Dans les jardins, c'est le plus souvent la jacinthe d'Espagne (Hyacinthoides hispanica subsp. hispanica) et des hybrides qui sont introduites. Elles sont souvent confondues avec la jacinthe des bois, aussi bien par les particuliers que dans le commerce. Elles s'échappent fréquemment des jardins pour rejoindre les bois. Certains particuliers les introduisent même dans les sous-bois en croyant ainsi bien faire et le repeupler de jacinthes des bois. De plus en plus d'hybrides apparaissent entre ces deux espèces, ce qui constitue de loin la principale menace pour la jacinthe des bois à long terme. Le robuste hybride Hyacinthoides ×massartiana est fertile et par hybridation en retour apparaît une gamme de toutes les formes intermédiaires. De part leur morphologie différente, la jacinthe d'Espagne et les hybrides ne forment pas ou rarement des populations en tapis à floraison dense comme le fait la jacinthe bois, elles n'en ont a pas la légèreté ni l'élégance, et leur couleur bleue est bien moins intense, ainsi le phénomène spectaculaire des sous-bois entièrement bleus au printemps disparaît là ou la jacinthe des bois s'hybride avec la jacinthe d'Espagne, faisant définitivement disparaitre un patrimoine esthétique important dans certaines localités.

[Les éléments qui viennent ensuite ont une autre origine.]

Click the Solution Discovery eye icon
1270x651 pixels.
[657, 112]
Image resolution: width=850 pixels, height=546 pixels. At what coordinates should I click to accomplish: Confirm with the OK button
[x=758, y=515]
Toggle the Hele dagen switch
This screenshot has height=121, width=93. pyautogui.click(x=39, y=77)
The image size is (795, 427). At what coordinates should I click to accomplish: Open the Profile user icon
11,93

Le réchauffement climatique pourrait fragiliser l'espèce dans la partie méridionale de son aire de répartition.

La Jacinthe des bois est classée espèce protégée dans certaines régions de France, notamment à la périphérie de son aire de répartition où elle est peut être moins commune (Centre, Lot-et-Garonne, Limousin,…), ainsi qu'en Belgique. Par conséquent, la cueillette est à faire avec précaution et localement à éviter dans ces deux pays.

De même en Grande-Bretagne où elle est aussi considérée comme en forte régression et où, en tant qu'une des espèces prioritaires du BAP (Biodiversity Action Plan), elle bénéficie d'une protection légale (avec interdiction de vente) depuis 1998. Elle y fait aussi l'objet d'une culture conservatoire ainsi que d'un plan national de restauration et d'opérations de réintroductions, dont en clairières forestières restaurées avec des plantes issus de semis (pour conserver la diversité génétique), sur sol inversé (« soil inversion »[7]).

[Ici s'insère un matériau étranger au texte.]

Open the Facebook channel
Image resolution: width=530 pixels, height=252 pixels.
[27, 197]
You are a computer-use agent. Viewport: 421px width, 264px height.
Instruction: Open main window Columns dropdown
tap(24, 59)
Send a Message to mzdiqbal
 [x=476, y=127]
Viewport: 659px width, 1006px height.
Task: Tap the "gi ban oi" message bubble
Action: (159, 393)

Le Royaume-Uni est le plus avancé dans la protection de cette espèce : le Bluebell project anglais a vu le jour en 1995, mais les premières réintroductions ont été plus tardives, car il faut jusqu'à six ans pour produire un oignon (bulbe) à partir de semis pour obtenir de nouvelles semences.

Utilisations[modifier | modifier le code]

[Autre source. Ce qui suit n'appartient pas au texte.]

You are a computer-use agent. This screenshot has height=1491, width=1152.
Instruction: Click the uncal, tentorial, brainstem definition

Fleur légèrement parfumée, elle est utilisée comme plante ornementale dans les bordures herbacées (en).

Les jacinthes synthétisent une large gamme de composés biochimiques avec de possibles propriétés médicinales. Elles contiennent au moins 15 composés biologiquement actifs qui peuvent leur fournir une protection contre les insectes et les animaux. Certains extraits - des alcaloïdes hydrosolubles - sont semblables à des composés testés pour être utilisés dans la lutte contre le VIH et le cancer[8].

Leurs bulbes sont utilisés dans la médecine traditionnelle contre les leucorrhées, comme diurétique ou hémostatique, tandis que la sève riche en mucilages des bulbes et des tiges de jacinthe contiennent une gomme donnant une colle forte qui servait jadis à empeser les collerettes et les fraises, à fixer les empennages des flèches et à la reliure[9].

Elle est connue en homéopathie sous le nom d’Agraphis nutans utilisé dans la sphère ORL[10].

La jacinthe des bois peut être considéré comme une des fleurs préférées du Royaume-Uni et sert de logo à la Botanical Society of the British Isles[11].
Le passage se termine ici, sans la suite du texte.